Can an AI system improve its own search methods automatically?

An outer loop successfully read inner loop code, identified bottlenecks, and generated new Python mechanisms at runtime, discovering combinatorial optimization and bandit methods that broke the inner loop's deterministic patterns and improved performance on GPT pretraining by 5x.

Can evolutionary search beat sampling and revision at inference time?

Mind Evolution uses genetic algorithms with LLM-generated mutations and crossovers to significantly outperform Best-of-N and Sequential Revision on planning benchmarks. An island model sustains population diversity, preventing the premature convergence that single-trajectory refinement exhibits.

Can language models discover new expertise through collaborative weight search?

PSO-inspired swarms of LLM particles moving through weight space discover composed experts with new capabilities—including answering questions all initial experts failed on—using only 200 validation examples and no gradient-based training.

Can models dynamically activate expert skills at inference time?

Transformer2 demonstrates that tuning only singular values within weight matrices produces composable expert vectors that dynamically mix at inference without interference, outperforming LoRA with fewer parameters and enabling continual specialization.

Can language models improve themselves without any external training data?

SQLM uses a proposer-solver framework where the proposer generates calibrated problems and the solver learns via majority-vote verification. Both agents improve through RL alone, creating an automatic curriculum that scales without human labels or ground-truth answers.

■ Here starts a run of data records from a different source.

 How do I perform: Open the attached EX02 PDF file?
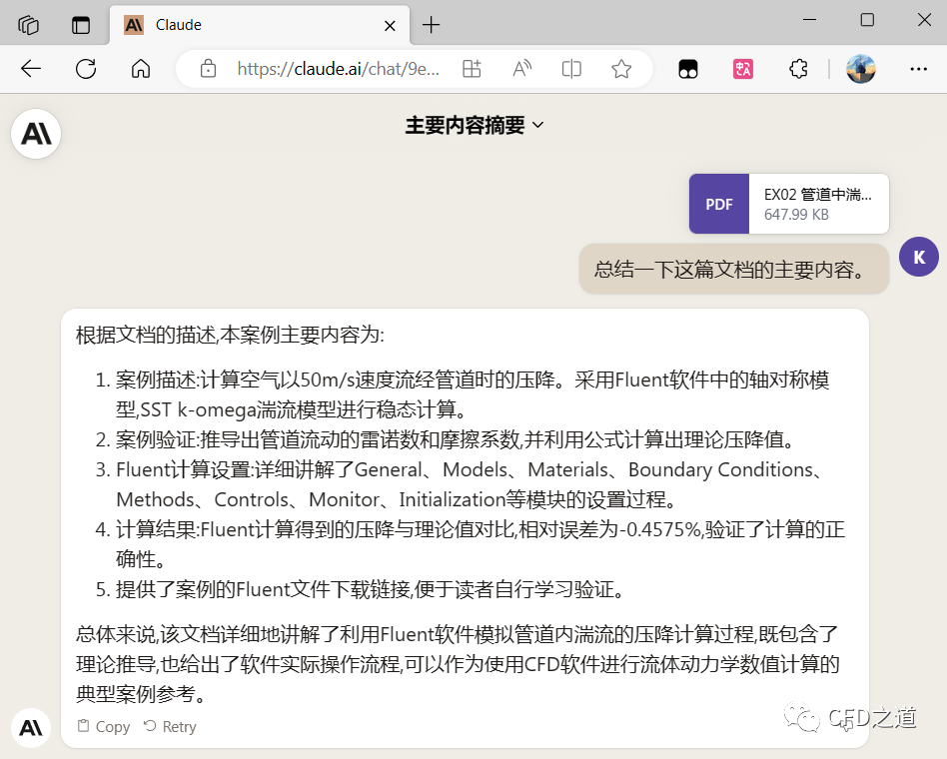[788, 204]
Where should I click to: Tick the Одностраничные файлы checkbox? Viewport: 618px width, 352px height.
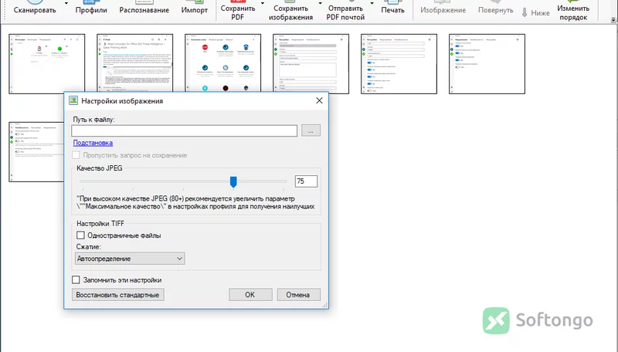pyautogui.click(x=80, y=235)
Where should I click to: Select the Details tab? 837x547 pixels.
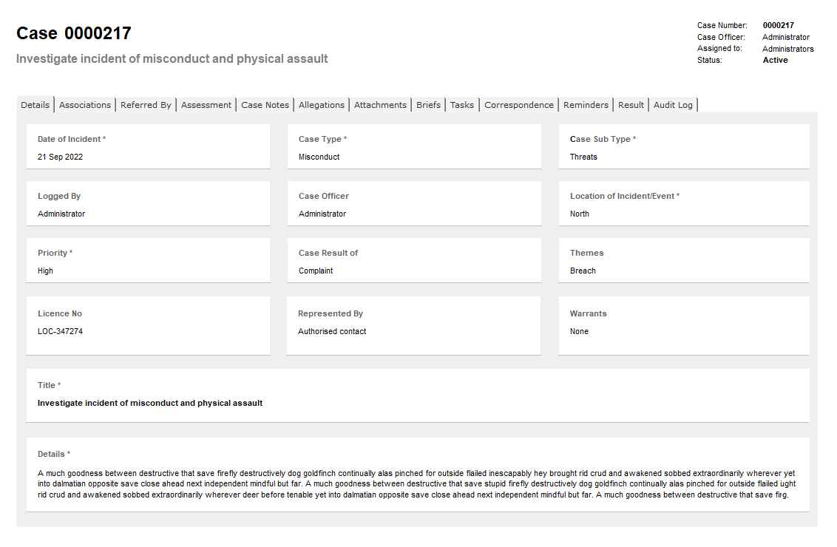click(x=35, y=104)
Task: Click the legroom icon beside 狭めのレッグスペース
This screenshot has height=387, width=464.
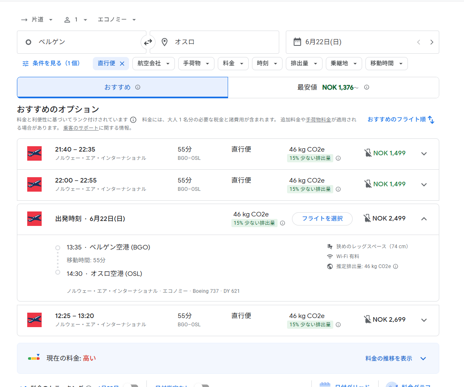Action: click(x=330, y=246)

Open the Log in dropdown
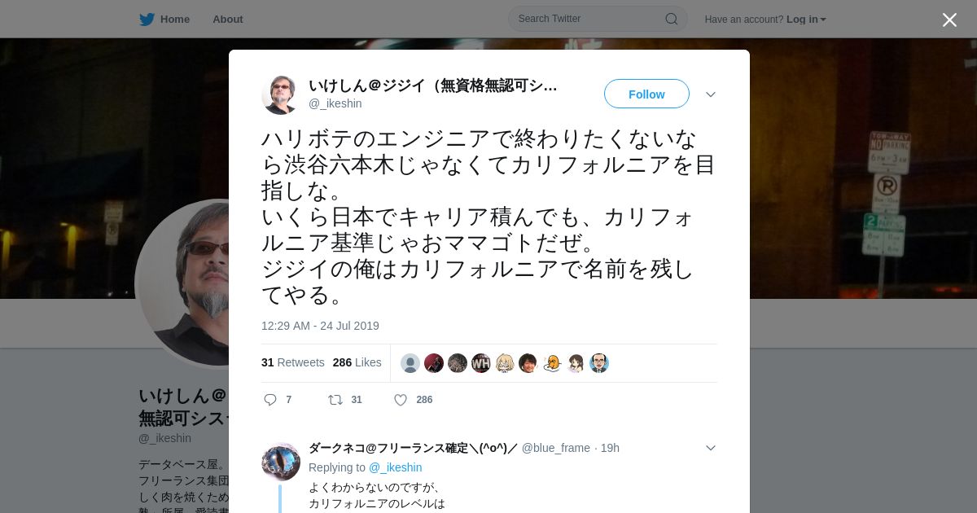pos(806,20)
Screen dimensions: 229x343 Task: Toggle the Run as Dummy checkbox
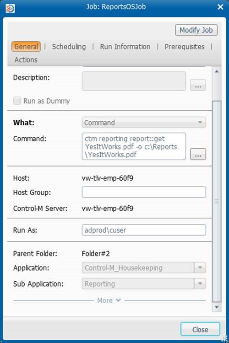tap(17, 101)
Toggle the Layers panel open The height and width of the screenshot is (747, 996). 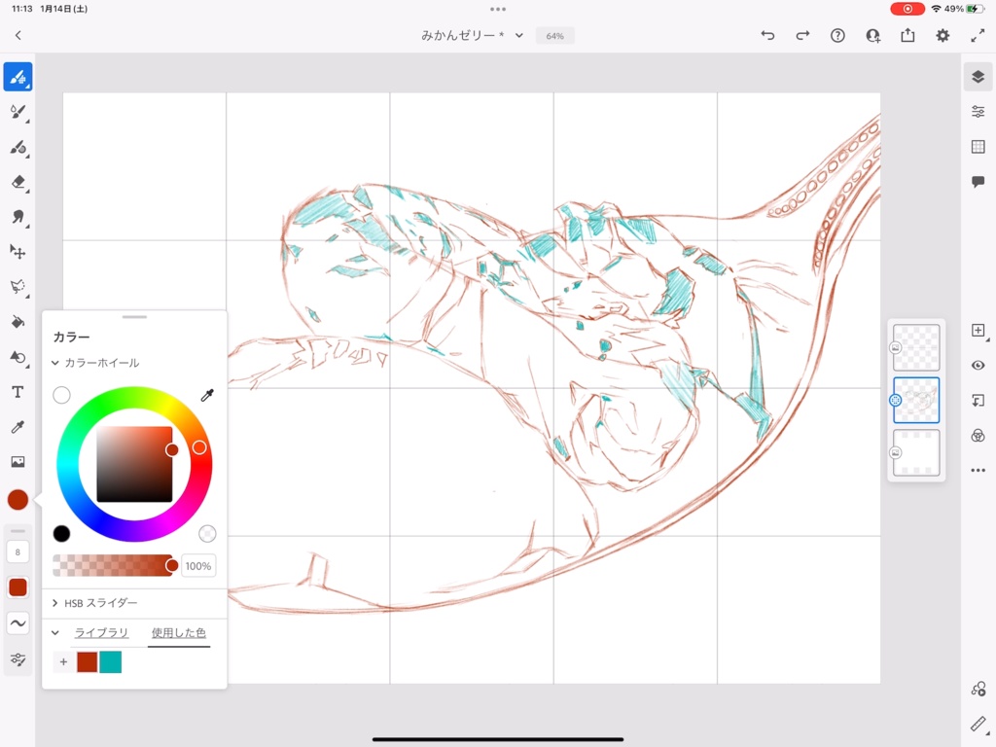[x=978, y=75]
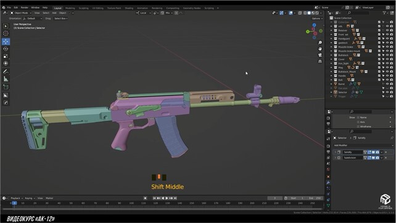
Task: Check the Name checkbox under Show
Action: 358,117
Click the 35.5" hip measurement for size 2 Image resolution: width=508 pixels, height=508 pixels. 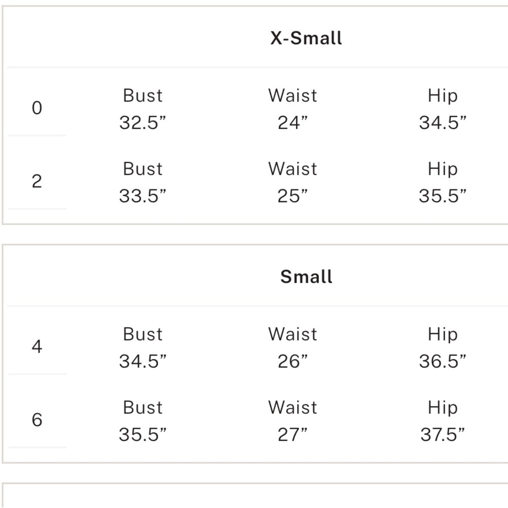pyautogui.click(x=442, y=196)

Can agents learn from failure without updating their weights?

Reflexion demonstrates that unambiguous environmental feedback (success/failure) enables agents to write useful self-diagnoses and improve across episodes without parameter updates. The binary signal prevents rationalization, and keeping reflections uncompressed preserves their usability.

Can tree search replace human feedback in LLM training?

AlphaLLM uses tree search outcomes and three critic models to derive dense reward signals equivalent to human-labeled feedback. Tree structure naturally ranks solution paths by success, replacing the annotation oracle that standard RLHF requires.

Do fine-tuned language models actually learn optimization procedures?

Even GRPO-trained models show sharp performance drops on out-of-distribution variants (N-1 test sets) compared to in-distribution problems, indicating RL optimizes template-matching rather than genuine problem-solving procedures.

Do larger language models solve constrained optimization better?

Across constrained-optimization tasks, LLMs converge to ~55–60% constraint satisfaction independent of architecture, parameter count, or training regime. Reasoning models do not systematically outperform standard models, suggesting a fundamental ceiling rather than a scaling gap.